Once this polymer has been produced, the manufacture of carbon fibre can proceed. The first step of the process is to stretch the polymer so that it is parallel to what will eventually become the axis of the fibre. Once this has been done, the polymer is oxidised at 200-300°C in air, which removes hydrogen and adds oxygen to the molecule and forms the basis of the hexagonal structure seen above.
The white chain polymer had now become a black ring polymer, that has to be purified by carbonisation. This involves heating the polymer to up to 2500°C in a nitrogen rich environment, which expels impurities until the polymer contains 92 - 100% carbon, depending on the quality required for the fibre. The final stages in the production of carbon fibre involve weaving the fibres into sheets and embedding them in an epoxy resin, also called sizing. The result are sheets of black carbon fibre, that can be used to produce a variety of products.
Building in F1
F1 teams use carbon fibres, a pre-impregnated epoxy resin and an aluminium honeycomb layer, which is sandwiched between two layers of carbon fibre.
The chassis is usually the first part of the car to be built, due to the amount of time required. The main chassis usually comprises of about 8 parts (panels). The first stage of the manufacturing process is to build a solid (computer cut) pattern, from which a mould for the panel is produced.
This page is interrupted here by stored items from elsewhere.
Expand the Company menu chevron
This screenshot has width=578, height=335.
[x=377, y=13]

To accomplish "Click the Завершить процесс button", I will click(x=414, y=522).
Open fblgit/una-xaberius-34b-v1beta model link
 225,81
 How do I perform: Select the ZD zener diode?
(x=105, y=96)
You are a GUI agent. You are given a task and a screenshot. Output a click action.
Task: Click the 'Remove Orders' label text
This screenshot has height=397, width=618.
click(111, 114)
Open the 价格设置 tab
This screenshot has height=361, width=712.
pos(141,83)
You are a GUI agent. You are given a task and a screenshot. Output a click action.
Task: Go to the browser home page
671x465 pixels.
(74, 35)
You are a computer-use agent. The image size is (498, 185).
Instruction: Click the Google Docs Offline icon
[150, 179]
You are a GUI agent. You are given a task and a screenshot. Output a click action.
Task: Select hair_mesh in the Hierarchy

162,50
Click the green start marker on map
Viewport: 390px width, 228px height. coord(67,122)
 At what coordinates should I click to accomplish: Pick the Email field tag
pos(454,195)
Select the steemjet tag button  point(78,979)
The moulds are constructed by laying a total of 10 layers of pre-impregnated (with resin) carbon fibre on top of each pattern to produce the mould. The production of the mould takes place in several stages, involving vacuum treatments, debulking and heating processes. The mould then has to be thoroughly cleaned and prepared for use.
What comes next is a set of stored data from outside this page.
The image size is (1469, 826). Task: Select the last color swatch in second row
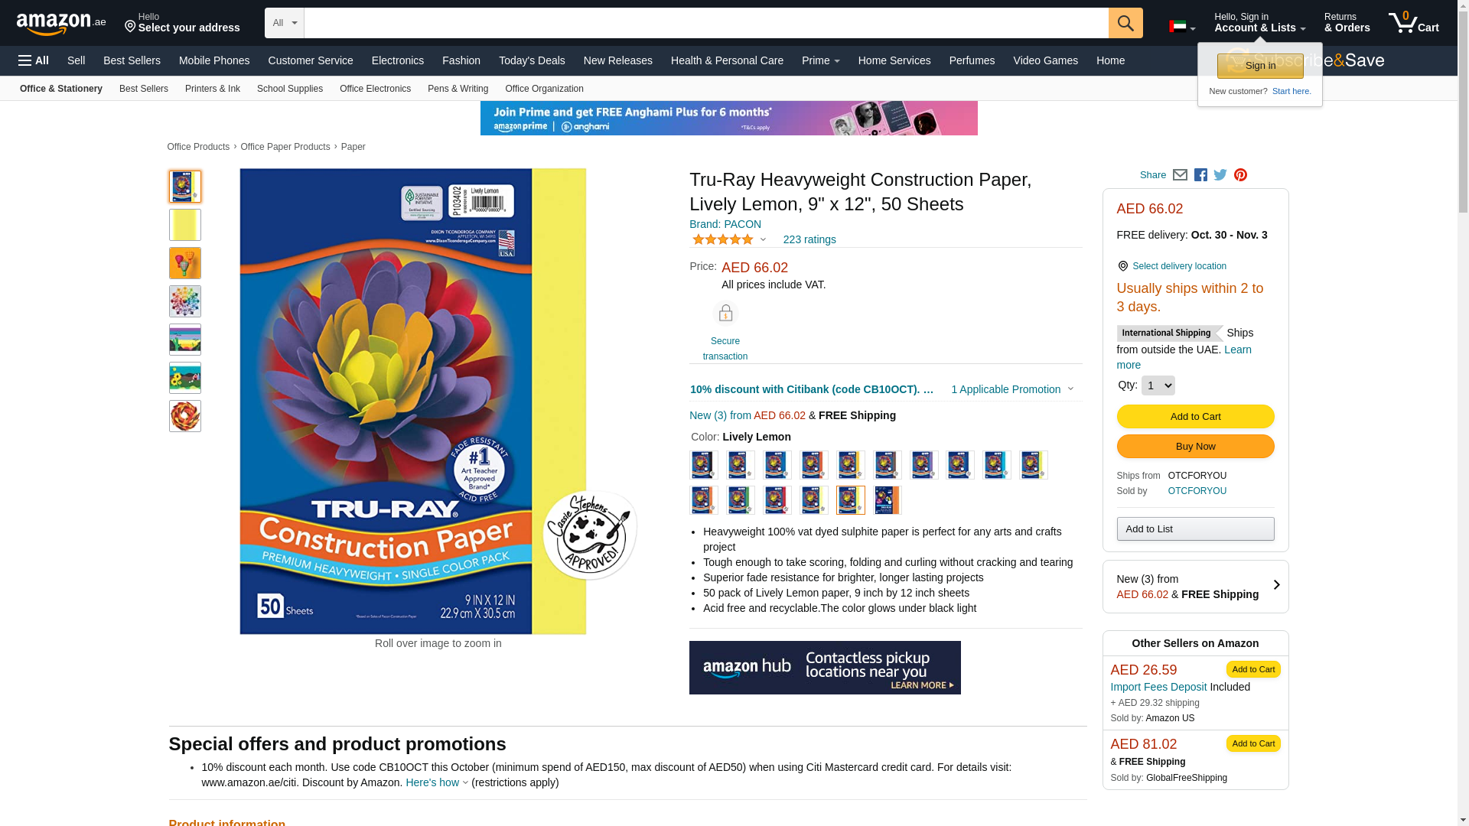pyautogui.click(x=888, y=500)
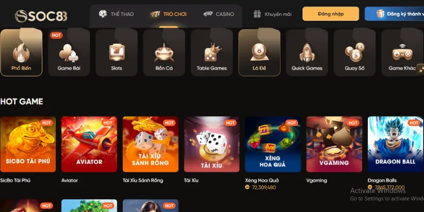424x212 pixels.
Task: Click the SOC88 logo
Action: pyautogui.click(x=41, y=16)
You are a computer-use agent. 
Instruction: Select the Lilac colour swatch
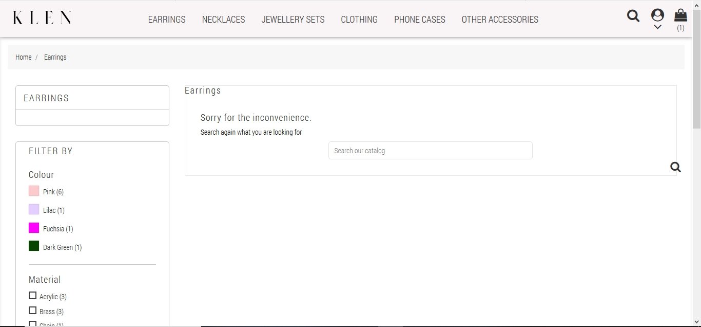click(34, 209)

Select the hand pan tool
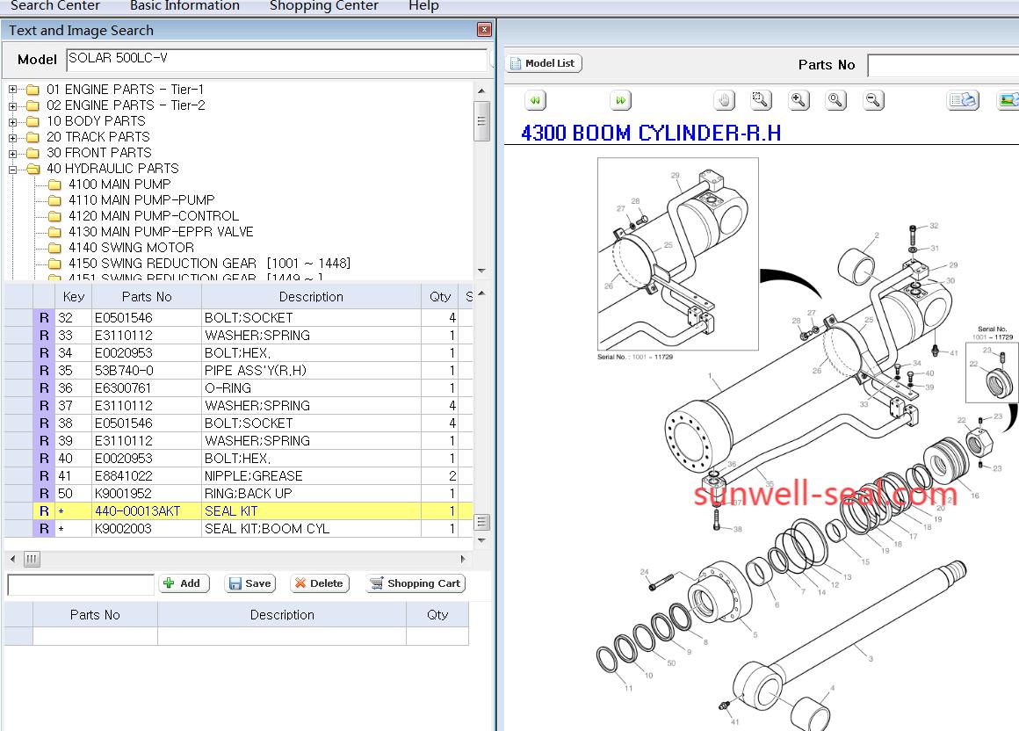click(x=724, y=100)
The next phase is the actual fabrication of a car part, made from sheets of pre-cut, pre-impregnated carbon fibre, which are carefully laid inside the moulds. It is thereby vital orientate the carbon fibre sheets in pre determined directions in order to achieve the desired strength. A total of 5 layers of carbon fibre are laid, forming the outer skin of the chassis (to achieve a final, cured thickness of 1mm, a total of 3-4 layers of carbon fibre must be laid down).
The next stage of the process is to cure the carbon fibre in an autoclave. This exposes the carbon fibre to a number of temperature / pressure cycles according to the specific requirements of the materials and components being processed. During this treatment, the resin impregnated in the carbon fibre flows into the surrounding fibres and is activated, thereby curing the carbon fibre. Once the outer skin has been cured and cooled down, a honeyomb layer of aluminium is fixed onto the outer skin by a sheet of resin to ensure the materials stick stongly together. The chassis panel then returns to the autoclave for curing. After having cooled down again, one more layer, consisting of a number of pre-impregnated carbon fibre sheet is placed on top the existing skin, and again treated in the autoclave for a final time.
When the part is completely produced, it is sent to an evaluation department, and when proven good, it can be used for racing.